Rüruprente könnte unter Akzeptanzproblemen leiden
Teilkapitalisierung nicht ausgeschlossen

Die Rüruprente könnte wie ursprünglich die Riesterrente darunter leiden, dass das Kapital bei Auszahlungsbeginn nur in monatlichen Raten, ohne Einmalzahlungen auf einen Schlag, zur Verfügung steht. Ein Rettungsversuch liegt dann möglicherweise in der Teilkapitalisierung.

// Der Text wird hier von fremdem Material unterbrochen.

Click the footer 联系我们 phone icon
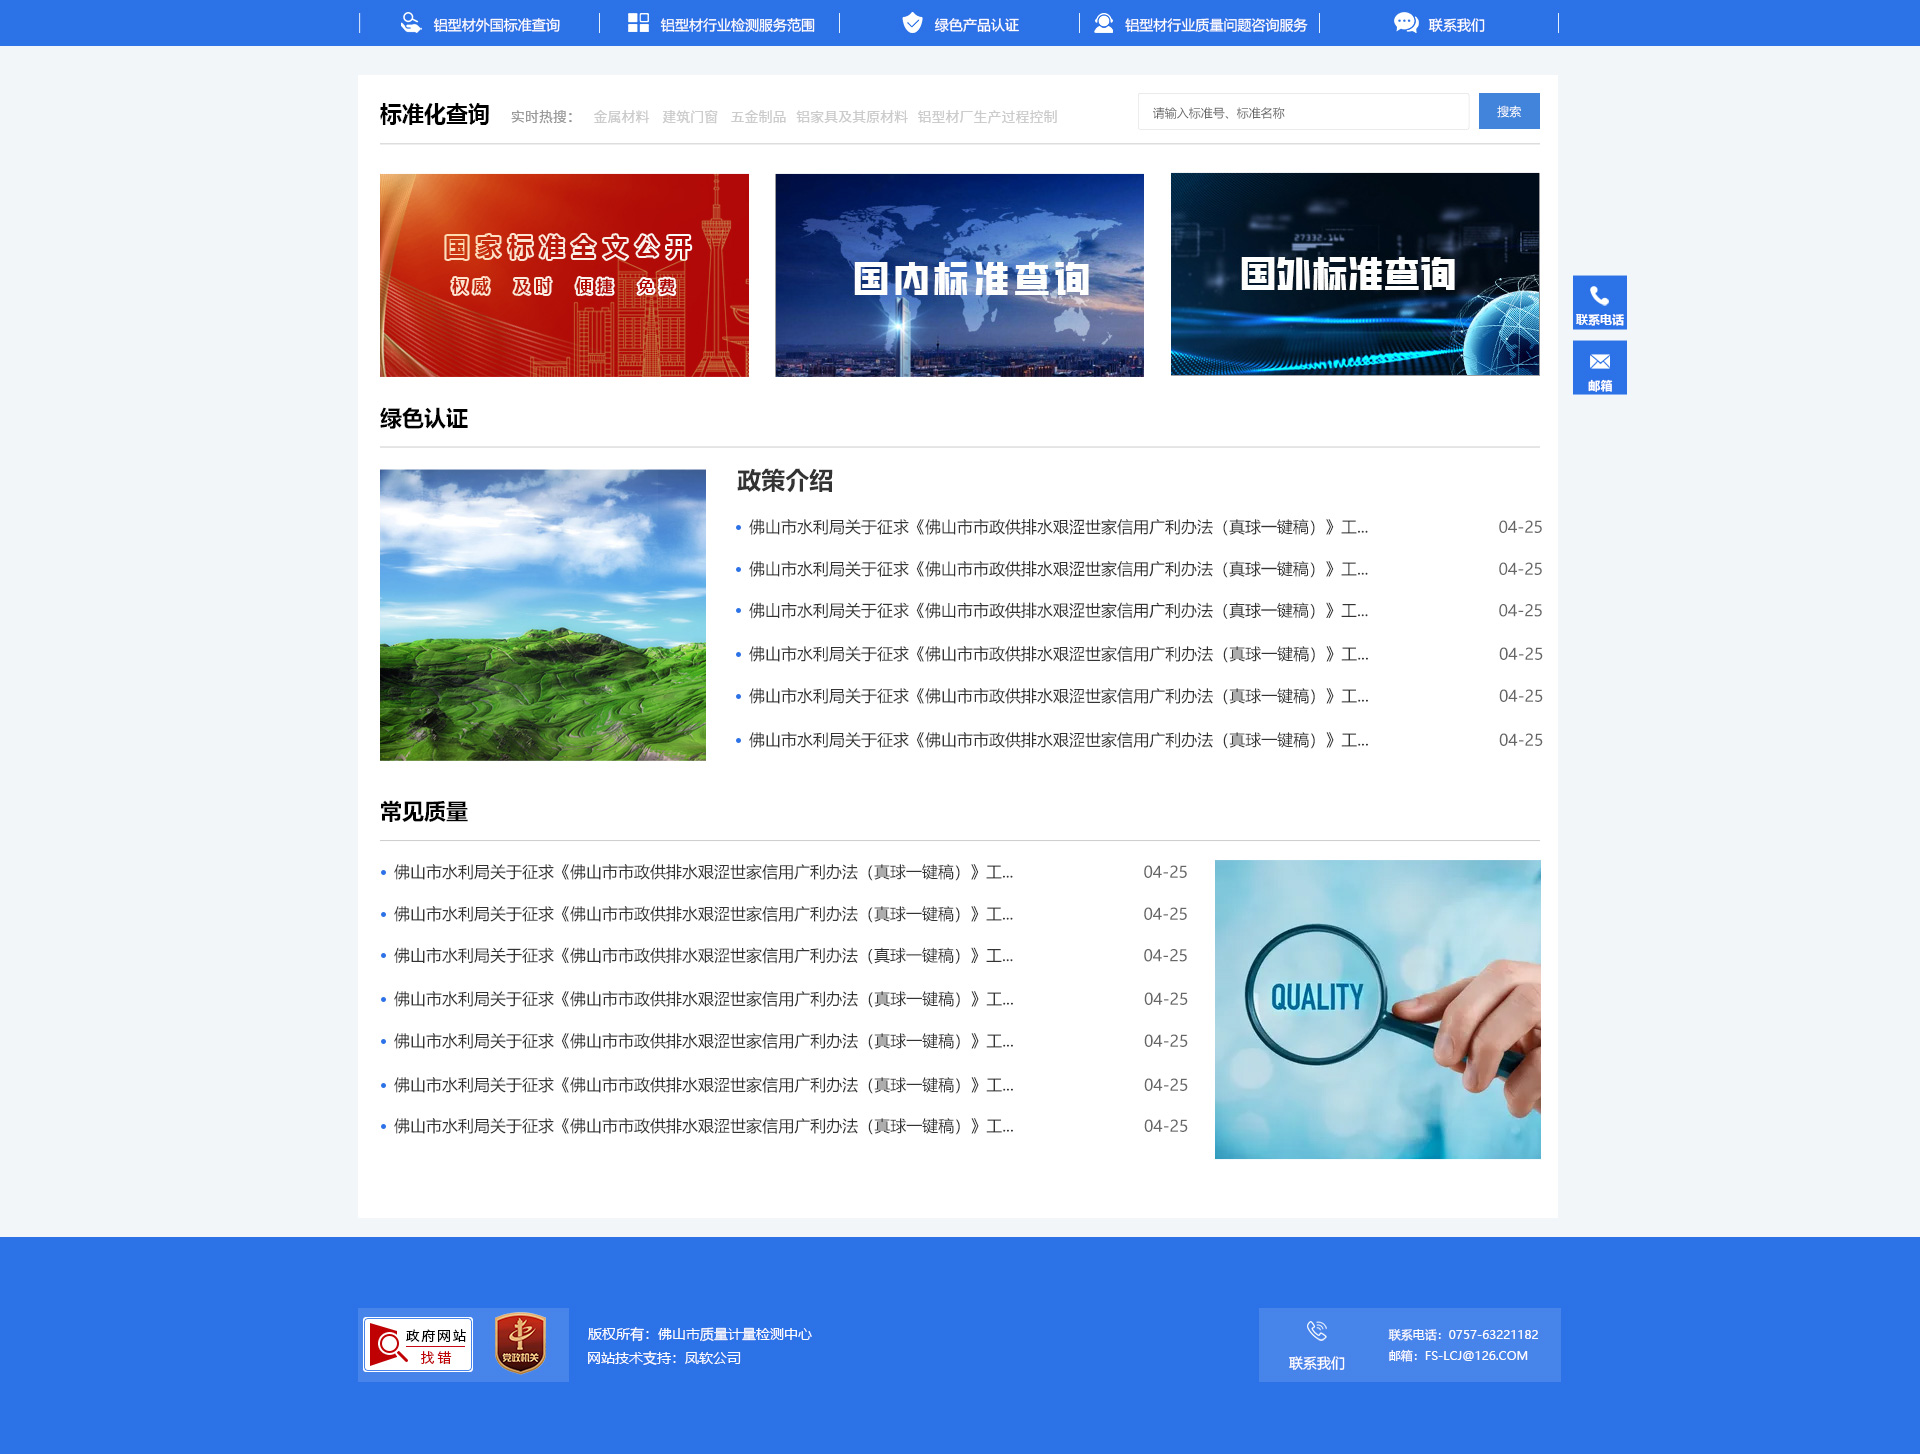This screenshot has width=1920, height=1454. click(1316, 1331)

Damit ist die Möglichkeit gemeint, einen Teil des Kapitals bei Auszahlungsbeginn auf einen Schlag zu erhalten. Die Riester-Rente lässt das mittlerweile zu: die Verträge bieten die Möglichkeit, einen Einmalbetrag von 30 Prozent auszahlen zu lassen. Der Ökonom Bert Rürup, der als Erfinder der neuen Basisrente gilt, schließt dies für das neue Modell nicht aus.

„Aus sehr perspektivischer Sicht wäre eine solche Teilkapitalisierung auch bei der Basisrente denkbar, auch wenn sie nicht dem Sinne des Erfinders entspricht“, sagt Rürup. Daran sei aber erst zu denken, „wenn der Staat wieder hinreichend fiskalische Bewegungsfreiheit hat.“ Zurzeit stehe diese Frage nicht zur Debatte. „Künftig könnte sich die Frage stellen, ob nicht für alle nachgelagert besteuerten Produkte die gleichen Produkteigenschaften gelten sollten“, so Rürup.

Eine solche Teilkapitalisierungs-Möglichkeit würde allerdings der Systematik widersprechen. Diese beschreibt Rürup so: „Wenn Sie Beiträge in die gesetzliche Rentenversicherung zahlen, sind die Anwartschaften, die Sie dort erwarben, nicht vererblich, nicht beleihbar, nicht veräußerbar, nicht kapitalisierbar. Dafür sind sie aber steuerlich freigestellt, jedenfalls perspektivisch.“ Nach der gleichen Systematik ist auch die Basisrente konstruiert.